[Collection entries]
»»

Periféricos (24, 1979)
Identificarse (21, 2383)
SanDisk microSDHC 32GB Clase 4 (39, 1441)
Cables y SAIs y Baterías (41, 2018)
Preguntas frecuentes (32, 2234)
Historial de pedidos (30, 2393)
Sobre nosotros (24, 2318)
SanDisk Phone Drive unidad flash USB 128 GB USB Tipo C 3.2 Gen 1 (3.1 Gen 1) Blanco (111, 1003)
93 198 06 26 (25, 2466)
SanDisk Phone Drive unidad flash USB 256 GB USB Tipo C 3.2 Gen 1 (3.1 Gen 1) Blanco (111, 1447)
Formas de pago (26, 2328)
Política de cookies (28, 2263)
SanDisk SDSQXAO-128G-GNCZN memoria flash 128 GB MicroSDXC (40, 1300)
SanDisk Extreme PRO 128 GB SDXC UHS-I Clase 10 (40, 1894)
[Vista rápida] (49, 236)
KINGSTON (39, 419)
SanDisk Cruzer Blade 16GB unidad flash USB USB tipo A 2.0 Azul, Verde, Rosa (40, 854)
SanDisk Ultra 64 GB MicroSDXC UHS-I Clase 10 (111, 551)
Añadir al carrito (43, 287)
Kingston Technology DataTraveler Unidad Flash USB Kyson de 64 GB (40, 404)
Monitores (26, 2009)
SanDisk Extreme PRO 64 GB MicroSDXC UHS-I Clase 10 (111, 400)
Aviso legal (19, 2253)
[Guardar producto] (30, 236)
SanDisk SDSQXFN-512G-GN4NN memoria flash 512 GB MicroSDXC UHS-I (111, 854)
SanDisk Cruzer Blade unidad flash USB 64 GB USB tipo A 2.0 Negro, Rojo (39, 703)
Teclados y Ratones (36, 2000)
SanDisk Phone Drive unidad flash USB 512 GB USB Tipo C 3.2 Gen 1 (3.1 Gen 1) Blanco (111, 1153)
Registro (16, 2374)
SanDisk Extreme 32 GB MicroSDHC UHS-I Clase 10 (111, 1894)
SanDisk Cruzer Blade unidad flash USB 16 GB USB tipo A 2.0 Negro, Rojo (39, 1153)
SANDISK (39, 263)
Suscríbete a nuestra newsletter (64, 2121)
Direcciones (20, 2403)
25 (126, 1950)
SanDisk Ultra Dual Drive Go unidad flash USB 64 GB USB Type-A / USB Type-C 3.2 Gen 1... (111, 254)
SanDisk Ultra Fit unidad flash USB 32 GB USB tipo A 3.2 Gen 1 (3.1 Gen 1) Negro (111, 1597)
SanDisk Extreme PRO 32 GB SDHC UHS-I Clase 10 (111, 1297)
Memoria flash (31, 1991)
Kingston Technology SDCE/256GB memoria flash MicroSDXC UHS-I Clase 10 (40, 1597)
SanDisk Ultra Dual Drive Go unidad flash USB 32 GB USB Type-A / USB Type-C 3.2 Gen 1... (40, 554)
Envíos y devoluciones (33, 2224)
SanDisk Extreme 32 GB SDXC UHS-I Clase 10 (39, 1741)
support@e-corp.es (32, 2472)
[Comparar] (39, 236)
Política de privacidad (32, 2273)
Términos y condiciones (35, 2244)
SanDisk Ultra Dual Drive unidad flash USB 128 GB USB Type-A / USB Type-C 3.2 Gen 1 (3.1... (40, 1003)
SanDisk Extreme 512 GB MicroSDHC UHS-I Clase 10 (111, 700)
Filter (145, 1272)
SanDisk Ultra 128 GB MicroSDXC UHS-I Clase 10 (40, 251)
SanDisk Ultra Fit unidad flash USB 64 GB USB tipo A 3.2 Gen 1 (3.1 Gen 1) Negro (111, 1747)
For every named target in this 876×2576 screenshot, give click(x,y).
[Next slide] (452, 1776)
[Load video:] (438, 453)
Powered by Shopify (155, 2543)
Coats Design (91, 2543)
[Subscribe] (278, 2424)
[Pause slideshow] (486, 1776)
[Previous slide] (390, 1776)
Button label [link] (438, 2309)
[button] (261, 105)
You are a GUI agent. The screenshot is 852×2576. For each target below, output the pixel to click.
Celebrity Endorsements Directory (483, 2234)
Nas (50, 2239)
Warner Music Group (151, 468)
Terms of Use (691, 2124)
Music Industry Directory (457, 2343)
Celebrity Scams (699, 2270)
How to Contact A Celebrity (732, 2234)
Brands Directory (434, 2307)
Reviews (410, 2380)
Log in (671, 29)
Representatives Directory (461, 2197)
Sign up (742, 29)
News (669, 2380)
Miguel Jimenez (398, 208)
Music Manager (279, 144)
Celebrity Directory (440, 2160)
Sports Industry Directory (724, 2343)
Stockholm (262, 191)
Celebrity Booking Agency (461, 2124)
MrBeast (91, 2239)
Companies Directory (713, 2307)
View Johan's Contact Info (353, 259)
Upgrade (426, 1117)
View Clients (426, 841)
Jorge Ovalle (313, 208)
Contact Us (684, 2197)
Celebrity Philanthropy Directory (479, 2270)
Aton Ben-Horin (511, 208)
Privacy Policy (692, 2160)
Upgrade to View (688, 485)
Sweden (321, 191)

««

TASK INSTRUCTIONS: Write out the records once more, precisely as they stand.

THE COMPLETED TASK:
Periféricos (24, 1979)
Identificarse (21, 2383)
SanDisk microSDHC 32GB Clase 4 (39, 1441)
Cables y SAIs y Baterías (41, 2018)
Preguntas frecuentes (32, 2234)
Historial de pedidos (30, 2393)
Sobre nosotros (24, 2318)
SanDisk Phone Drive unidad flash USB 128 GB USB Tipo C 3.2 Gen 1 (3.1 Gen 1) Blanco (111, 1003)
93 198 06 26 (25, 2466)
SanDisk Phone Drive unidad flash USB 256 GB USB Tipo C 3.2 Gen 1 (3.1 Gen 1) Blanco (111, 1447)
Formas de pago (26, 2328)
Política de cookies (28, 2263)
SanDisk SDSQXAO-128G-GNCZN memoria flash 128 GB MicroSDXC (40, 1300)
SanDisk Extreme PRO 128 GB SDXC UHS-I Clase 10 (40, 1894)
[Vista rápida] (49, 236)
KINGSTON (39, 419)
SanDisk Cruzer Blade 16GB unidad flash USB USB tipo A 2.0 Azul, Verde, Rosa (40, 854)
SanDisk Ultra 64 GB MicroSDXC UHS-I Clase 10 (111, 551)
Añadir al carrito (43, 287)
Kingston Technology DataTraveler Unidad Flash USB Kyson de 64 GB (40, 404)
Monitores (26, 2009)
SanDisk Extreme PRO 64 GB MicroSDXC UHS-I Clase 10 (111, 400)
Aviso legal (19, 2253)
[Guardar producto] (30, 236)
SanDisk SDSQXFN-512G-GN4NN memoria flash 512 GB MicroSDXC UHS-I (111, 854)
SanDisk Cruzer Blade unidad flash USB 64 GB USB tipo A 2.0 Negro, Rojo (39, 703)
Teclados y Ratones (36, 2000)
SanDisk Phone Drive unidad flash USB 512 GB USB Tipo C 3.2 Gen 1 (3.1 Gen 1) Blanco (111, 1153)
Registro (16, 2374)
SanDisk Extreme 32 GB MicroSDHC UHS-I Clase 10 (111, 1894)
SanDisk Cruzer Blade unidad flash USB 16 GB USB tipo A 2.0 Negro, Rojo (39, 1153)
SANDISK (39, 263)
Suscríbete a nuestra newsletter (64, 2121)
Direcciones (20, 2403)
25 (126, 1950)
SanDisk Ultra Dual Drive Go unidad flash USB 64 GB USB Type-A / USB Type-C 3.2 Gen 1... (111, 254)
SanDisk Ultra Fit unidad flash USB 32 GB USB tipo A 3.2 Gen 1 (3.1 Gen 1) Negro (111, 1597)
SanDisk Extreme PRO 32 GB SDHC UHS-I Clase 10 (111, 1297)
Memoria flash (31, 1991)
Kingston Technology SDCE/256GB memoria flash MicroSDXC UHS-I Clase 10 (40, 1597)
SanDisk Ultra Dual Drive Go unidad flash USB 32 GB USB Type-A / USB Type-C 3.2 Gen 1... (40, 554)
Envíos y devoluciones (33, 2224)
SanDisk Extreme 32 GB SDXC UHS-I Clase 10 (39, 1741)
support@e-corp.es (32, 2472)
[Comparar] (39, 236)
Política de privacidad (32, 2273)
Términos y condiciones (35, 2244)
SanDisk Ultra Dual Drive unidad flash USB 128 GB USB Type-A / USB Type-C 3.2 Gen 1 (3.1... (40, 1003)
SanDisk Extreme 512 GB MicroSDHC UHS-I Clase 10 (111, 700)
Filter (145, 1272)
SanDisk Ultra 128 GB MicroSDXC UHS-I Clase 10 (40, 251)
SanDisk Ultra Fit unidad flash USB 64 GB USB tipo A 3.2 Gen 1 (3.1 Gen 1) Negro (111, 1747)
For every named target in this 876×2576 screenshot, give click(x,y).
[Next slide] (452, 1776)
[Load video:] (438, 453)
Powered by Shopify (155, 2543)
Coats Design (91, 2543)
[Subscribe] (278, 2424)
[Pause slideshow] (486, 1776)
[Previous slide] (390, 1776)
Button label [link] (438, 2309)
[button] (261, 105)
You are a GUI agent. The screenshot is 852×2576. For each target below, output the pixel to click.
Celebrity Endorsements Directory (483, 2234)
Nas (50, 2239)
Warner Music Group (151, 468)
Terms of Use (691, 2124)
Music Industry Directory (457, 2343)
Celebrity Scams (699, 2270)
How to Contact A Celebrity (732, 2234)
Brands Directory (434, 2307)
Reviews (410, 2380)
Log in (671, 29)
Representatives Directory (461, 2197)
Sign up (742, 29)
News (669, 2380)
Miguel Jimenez (398, 208)
Music Manager (279, 144)
Celebrity Directory (440, 2160)
Sports Industry Directory (724, 2343)
Stockholm (262, 191)
Celebrity Booking Agency (461, 2124)
MrBeast (91, 2239)
Companies Directory (713, 2307)
View Johan's Contact Info (353, 259)
Upgrade (426, 1117)
View Clients (426, 841)
Jorge Ovalle (313, 208)
Contact Us (684, 2197)
Celebrity Philanthropy Directory (479, 2270)
Aton Ben-Horin (511, 208)
Privacy Policy (692, 2160)
Upgrade to View (688, 485)
Sweden (321, 191)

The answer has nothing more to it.